======== SOURCE MATERIAL ========
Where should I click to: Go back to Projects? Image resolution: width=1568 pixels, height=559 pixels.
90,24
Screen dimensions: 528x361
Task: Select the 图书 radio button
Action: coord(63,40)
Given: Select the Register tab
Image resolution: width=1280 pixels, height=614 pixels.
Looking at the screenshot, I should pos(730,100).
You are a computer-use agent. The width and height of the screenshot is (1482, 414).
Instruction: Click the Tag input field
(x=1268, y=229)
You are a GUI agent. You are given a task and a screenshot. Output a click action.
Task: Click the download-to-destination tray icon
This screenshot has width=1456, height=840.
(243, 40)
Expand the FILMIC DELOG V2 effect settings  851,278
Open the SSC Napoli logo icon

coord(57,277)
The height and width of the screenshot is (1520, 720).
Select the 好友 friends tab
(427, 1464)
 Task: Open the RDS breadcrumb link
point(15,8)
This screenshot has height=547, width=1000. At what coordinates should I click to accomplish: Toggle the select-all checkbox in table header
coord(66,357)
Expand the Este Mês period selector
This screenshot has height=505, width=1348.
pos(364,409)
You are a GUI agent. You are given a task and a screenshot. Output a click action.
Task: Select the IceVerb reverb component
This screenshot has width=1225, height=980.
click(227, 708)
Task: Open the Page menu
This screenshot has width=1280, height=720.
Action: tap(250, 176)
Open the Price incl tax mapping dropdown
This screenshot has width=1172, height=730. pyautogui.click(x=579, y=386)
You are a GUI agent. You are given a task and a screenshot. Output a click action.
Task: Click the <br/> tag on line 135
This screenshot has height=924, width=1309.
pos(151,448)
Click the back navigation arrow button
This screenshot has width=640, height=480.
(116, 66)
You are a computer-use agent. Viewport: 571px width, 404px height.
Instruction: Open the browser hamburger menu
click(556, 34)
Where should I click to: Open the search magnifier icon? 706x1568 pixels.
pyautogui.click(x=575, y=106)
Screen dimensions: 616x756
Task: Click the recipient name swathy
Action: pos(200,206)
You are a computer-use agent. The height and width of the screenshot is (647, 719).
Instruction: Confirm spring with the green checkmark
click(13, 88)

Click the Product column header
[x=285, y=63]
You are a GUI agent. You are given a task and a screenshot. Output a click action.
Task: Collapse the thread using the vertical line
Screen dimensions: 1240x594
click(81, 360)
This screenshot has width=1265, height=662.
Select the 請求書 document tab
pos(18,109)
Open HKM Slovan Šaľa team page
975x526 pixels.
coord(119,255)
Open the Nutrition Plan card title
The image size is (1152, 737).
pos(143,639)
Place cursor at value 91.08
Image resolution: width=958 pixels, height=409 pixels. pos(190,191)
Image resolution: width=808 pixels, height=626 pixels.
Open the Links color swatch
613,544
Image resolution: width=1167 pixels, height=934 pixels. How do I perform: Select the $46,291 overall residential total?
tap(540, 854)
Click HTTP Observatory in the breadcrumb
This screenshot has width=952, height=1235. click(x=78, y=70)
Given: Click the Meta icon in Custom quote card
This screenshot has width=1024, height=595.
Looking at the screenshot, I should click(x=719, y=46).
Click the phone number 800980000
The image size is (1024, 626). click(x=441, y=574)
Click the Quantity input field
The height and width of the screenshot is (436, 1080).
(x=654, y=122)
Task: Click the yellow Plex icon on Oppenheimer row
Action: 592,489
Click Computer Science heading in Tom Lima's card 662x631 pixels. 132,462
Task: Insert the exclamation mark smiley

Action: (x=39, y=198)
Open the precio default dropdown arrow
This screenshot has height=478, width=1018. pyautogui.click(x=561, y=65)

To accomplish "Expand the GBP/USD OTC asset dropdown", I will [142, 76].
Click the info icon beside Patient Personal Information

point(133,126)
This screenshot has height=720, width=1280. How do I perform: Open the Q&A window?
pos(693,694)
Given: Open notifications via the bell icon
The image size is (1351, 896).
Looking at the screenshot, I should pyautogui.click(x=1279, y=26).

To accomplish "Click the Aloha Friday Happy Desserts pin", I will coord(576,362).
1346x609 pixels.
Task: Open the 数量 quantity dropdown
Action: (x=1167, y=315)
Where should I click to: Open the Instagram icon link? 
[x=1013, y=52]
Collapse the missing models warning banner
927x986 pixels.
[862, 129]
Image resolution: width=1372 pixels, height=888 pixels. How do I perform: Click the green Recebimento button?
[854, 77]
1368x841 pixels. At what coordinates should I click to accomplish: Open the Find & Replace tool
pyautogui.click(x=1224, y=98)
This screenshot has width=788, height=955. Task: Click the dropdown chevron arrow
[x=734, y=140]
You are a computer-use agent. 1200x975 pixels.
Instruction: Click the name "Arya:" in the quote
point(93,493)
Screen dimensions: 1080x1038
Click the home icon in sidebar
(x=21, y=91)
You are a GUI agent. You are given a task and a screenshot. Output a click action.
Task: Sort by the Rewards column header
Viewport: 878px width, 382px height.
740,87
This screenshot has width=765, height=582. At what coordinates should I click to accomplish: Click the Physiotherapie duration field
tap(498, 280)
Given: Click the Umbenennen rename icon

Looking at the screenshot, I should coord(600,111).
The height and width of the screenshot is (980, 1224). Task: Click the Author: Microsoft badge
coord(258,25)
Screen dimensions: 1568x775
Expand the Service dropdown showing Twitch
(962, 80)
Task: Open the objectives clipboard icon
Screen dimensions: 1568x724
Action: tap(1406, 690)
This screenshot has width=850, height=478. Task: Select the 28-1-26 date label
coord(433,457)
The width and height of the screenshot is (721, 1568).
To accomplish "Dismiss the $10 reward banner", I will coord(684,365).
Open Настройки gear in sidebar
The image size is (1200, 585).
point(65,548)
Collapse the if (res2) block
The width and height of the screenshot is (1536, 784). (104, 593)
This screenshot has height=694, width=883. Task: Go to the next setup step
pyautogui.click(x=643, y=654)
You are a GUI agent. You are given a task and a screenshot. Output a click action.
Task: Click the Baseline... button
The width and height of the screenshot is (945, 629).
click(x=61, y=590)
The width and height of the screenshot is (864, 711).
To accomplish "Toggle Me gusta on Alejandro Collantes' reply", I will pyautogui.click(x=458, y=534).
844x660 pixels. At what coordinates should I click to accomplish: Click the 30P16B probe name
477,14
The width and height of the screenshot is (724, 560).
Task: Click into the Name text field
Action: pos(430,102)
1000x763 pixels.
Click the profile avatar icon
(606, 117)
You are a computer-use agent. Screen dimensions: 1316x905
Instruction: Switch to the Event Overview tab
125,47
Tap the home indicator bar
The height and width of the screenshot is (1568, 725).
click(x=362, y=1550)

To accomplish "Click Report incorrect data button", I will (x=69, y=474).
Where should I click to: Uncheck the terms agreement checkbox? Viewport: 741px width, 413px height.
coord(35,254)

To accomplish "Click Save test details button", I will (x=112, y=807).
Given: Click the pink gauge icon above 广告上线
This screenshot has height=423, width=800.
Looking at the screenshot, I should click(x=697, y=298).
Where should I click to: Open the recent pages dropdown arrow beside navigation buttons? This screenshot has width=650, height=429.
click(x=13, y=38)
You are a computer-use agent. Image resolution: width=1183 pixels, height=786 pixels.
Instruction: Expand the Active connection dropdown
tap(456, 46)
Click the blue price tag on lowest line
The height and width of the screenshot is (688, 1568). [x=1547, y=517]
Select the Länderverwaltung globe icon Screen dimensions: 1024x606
========
WHAT THE TASK ASKS - Go through the entries and copy every line with "banner".

SOLUTION -
Collapse the missing models warning banner
To accomplish "Dismiss the $10 reward banner", I will coord(684,365).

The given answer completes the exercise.